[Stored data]
=== Section Start ===

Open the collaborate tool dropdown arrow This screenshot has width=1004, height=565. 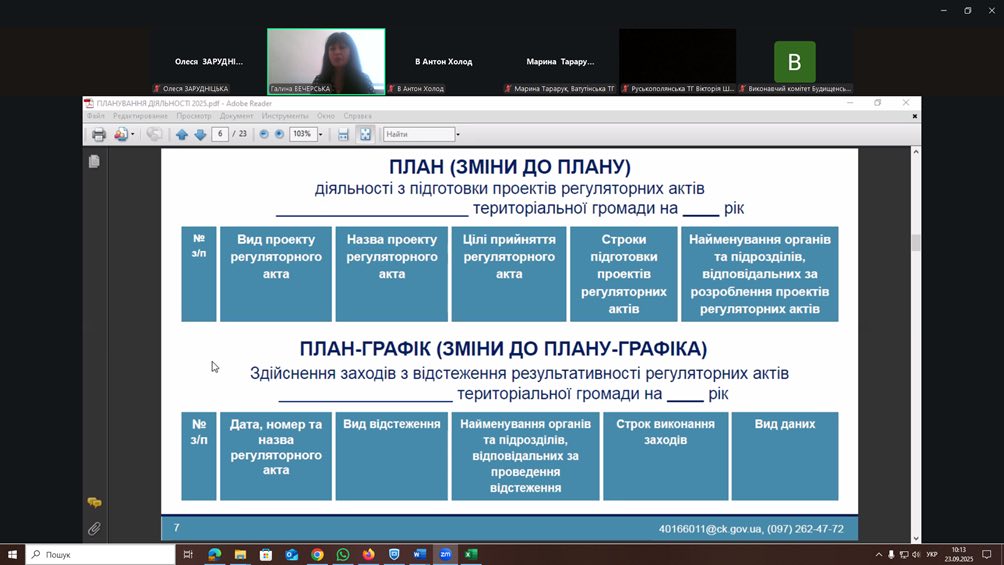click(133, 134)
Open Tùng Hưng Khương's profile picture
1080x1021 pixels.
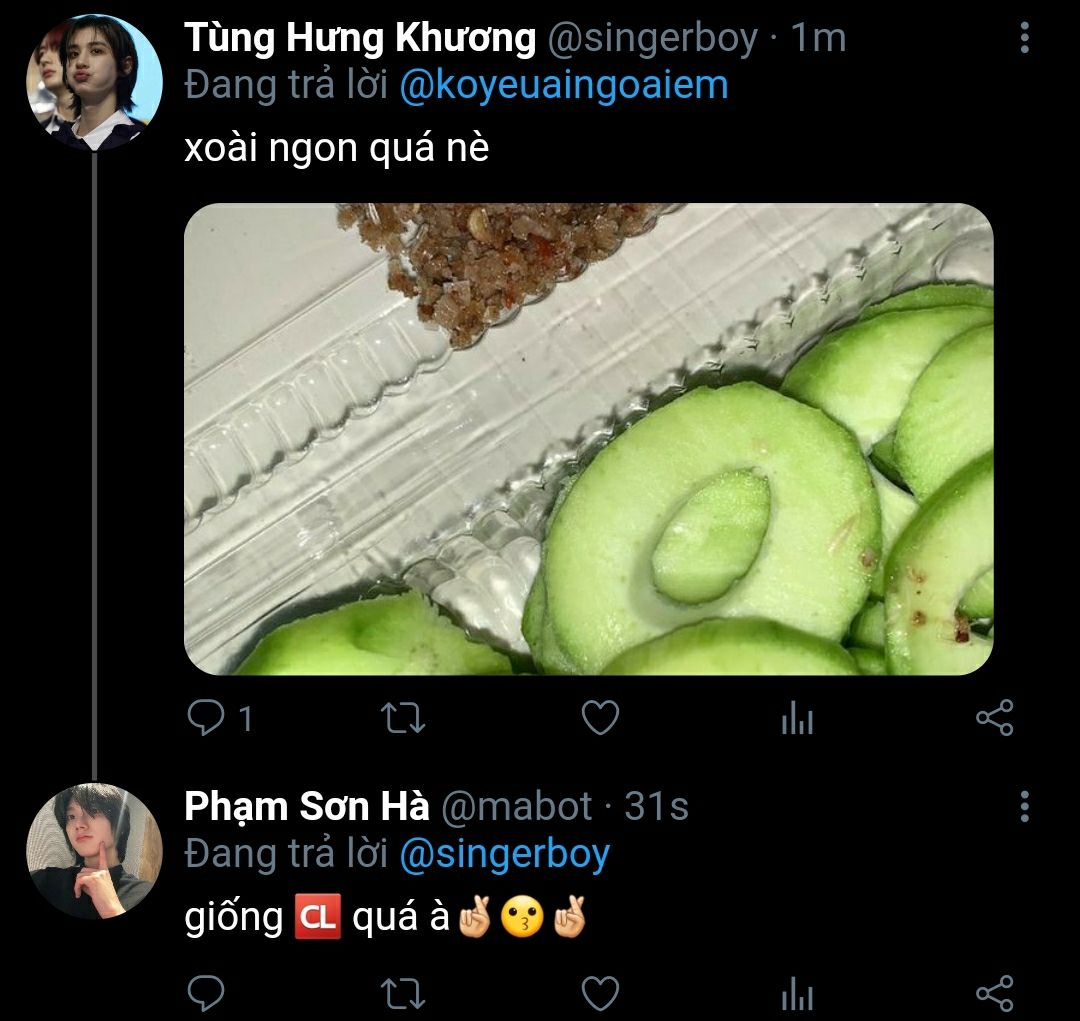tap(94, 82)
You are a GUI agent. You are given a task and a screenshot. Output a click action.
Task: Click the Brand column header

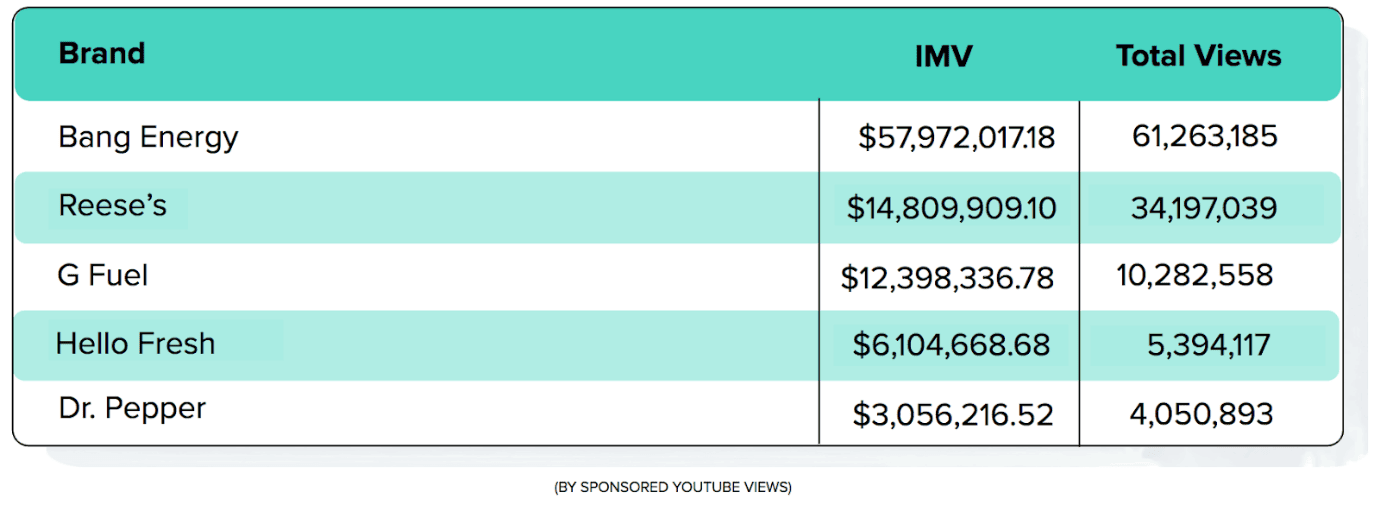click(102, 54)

=== Section End ===

Problem description: Leave out the pictures, and write out exactly the lines from the line containing "Open Tùng Hưng Khương's profile picture" through the end of the records above.

Answer section:
Open Tùng Hưng Khương's profile picture
1080x1021 pixels.
tap(94, 82)
You are a GUI agent. You are given a task and a screenshot. Output a click action.
Task: Click the Brand column header

click(102, 54)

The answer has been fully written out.